El turismo en Groenlandia, que alguna vez fue impulsado por la atención global luego del repetido interés del presidente Trump en adquirir el territorio, ahora enfrenta una creciente incertidumbre a medida que aumentan las tensiones geopolíticas. Si bien la curiosidad inicial impulsó un aumento en las reservas para compañías de viajes de aventura como Raw Arctic, las recientes amenazas de adquisición están haciendo que los viajeros cuestionen la estabilidad del destino.
Impulso temprano de la atención global
A mediados de 2024, cuando Trump expresó por primera vez su deseo de comprar Groenlandia, la cobertura mediática resultante benefició irónicamente al sector turístico local. Casper Frank Moller, cofundador de Raw Arctic, informó de un aumento significativo en la demanda de sus tours de pesca con mosca y avistamiento de ballenas. La empresa se vio obligada a ampliar sus operaciones para dar cabida a la afluencia de turistas curiosos deseosos de visitar el territorio.
Percepciones cambiantes y preocupaciones de seguridad
Este año, sin embargo, la situación ha cambiado. Moller señala que Groenlandia está ahora asociada con “la posible perturbación del orden mundial actual”, lo que lleva a un aumento de las consultas sobre seguridad. El efecto secundario positivo inicial de poner a Groenlandia en el mapa se ha visto eclipsado por la inestabilidad geopolítica.

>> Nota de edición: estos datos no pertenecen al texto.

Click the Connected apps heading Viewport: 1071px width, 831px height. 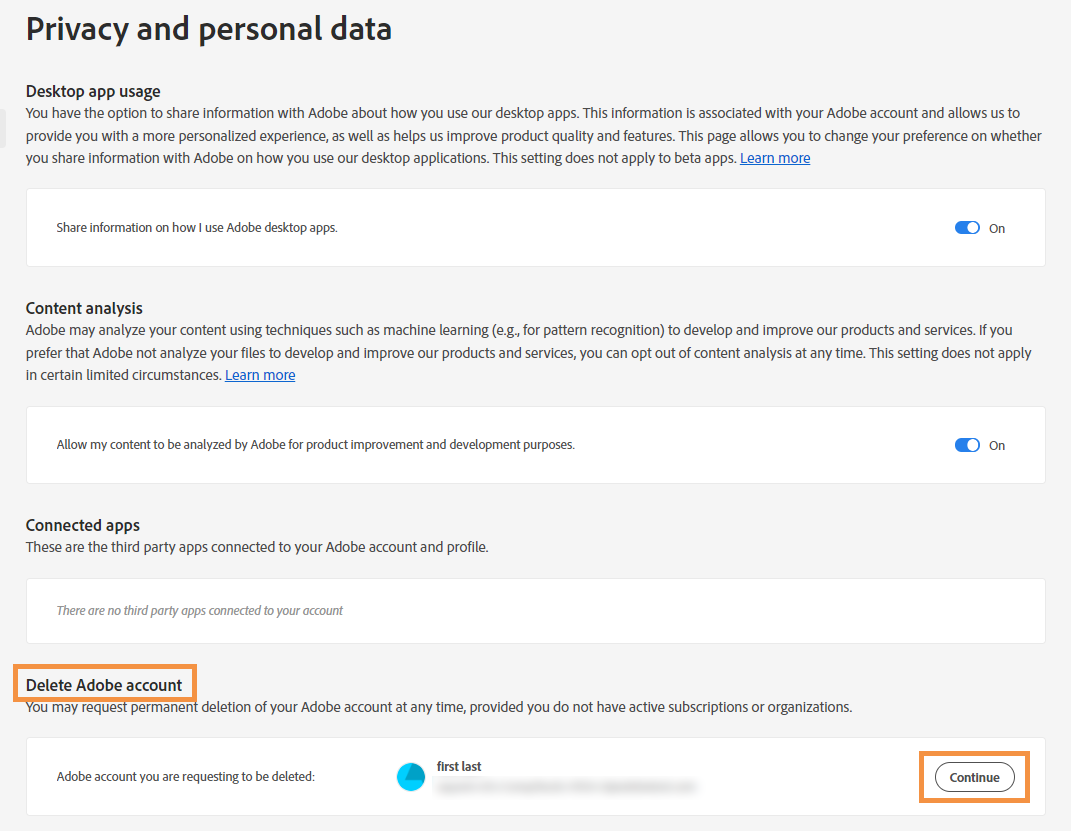coord(83,525)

Aumento del turismo antes de las recientes tensiones
Antes de la última escalada, el turismo en Groenlandia había aumentado constantemente durante años. El crecimiento se atribuye a los esfuerzos del territorio por diversificar su economía, el derretimiento del hielo, la apertura de puertos que antes eran inaccesibles y la creciente fascinación global por la región ártica. Una encuesta de 2025 reveló que el 44% de las empresas turísticas de Groenlandia reportaron mayores reservas en comparación con el año anterior, con optimismo en cuanto a un mayor crecimiento en 2026 si continúan las mejoras en la infraestructura.

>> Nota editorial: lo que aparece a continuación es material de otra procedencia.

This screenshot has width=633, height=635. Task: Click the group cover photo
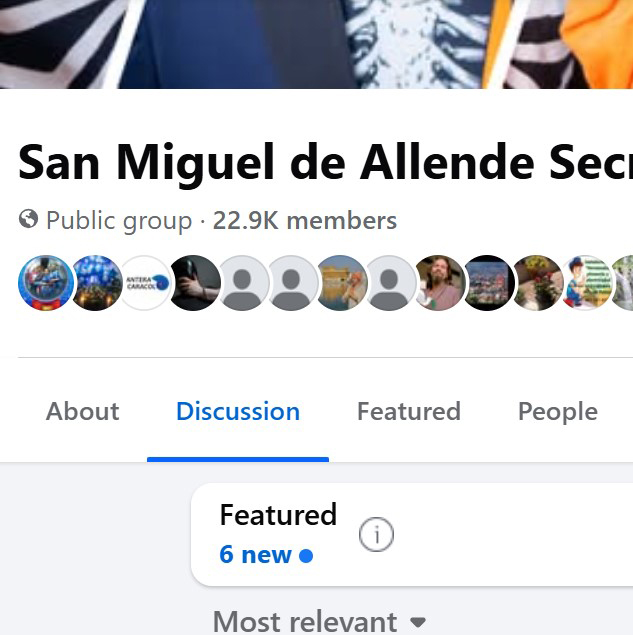click(x=316, y=44)
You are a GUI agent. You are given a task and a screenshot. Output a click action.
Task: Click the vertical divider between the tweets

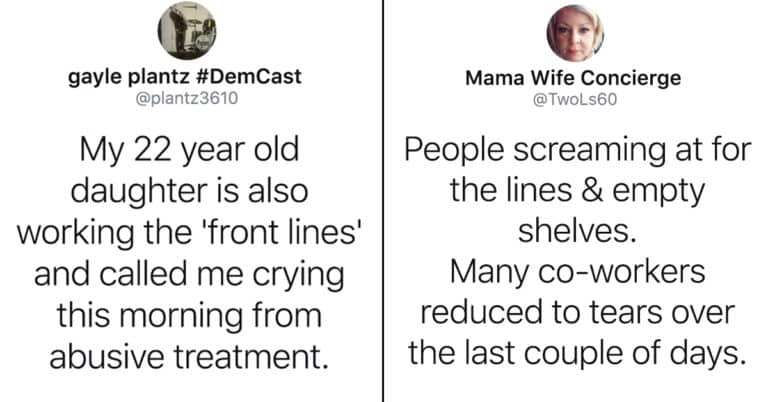click(384, 200)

Nueva infraestructura y acceso ampliado
La apertura de un nuevo aeropuerto internacional en Nuuk a finales de 2024 jugó un papel clave en esta expansión. El aeropuerto facilitó los primeros vuelos directos desde Estados Unidos a Groenlandia desde 2008, y United Airlines lanzó el servicio el verano siguiente. Esta conectividad mejorada ha ampliado la base de visitantes de Groenlandia más allá de los tradicionales turistas escandinavos. Avaaraq Olsen, alcalde de Nuuk, señala que incluso los artesanos locales que venden tallas de hueso han experimentado un aumento significativo en las ventas.
La combinación de una mayor accesibilidad y el interés global ha creado un frágil auge económico para Groenlandia, ahora amenazado por fuerzas políticas externas.
La situación pone de relieve la compleja interacción entre la geopolítica, el turismo y el desarrollo económico en un paisaje ártico que cambia rápidamente. La estabilidad a largo plazo del sector turístico de Groenlandia sigue siendo incierta mientras persista la amenaza de adquisiciones externas.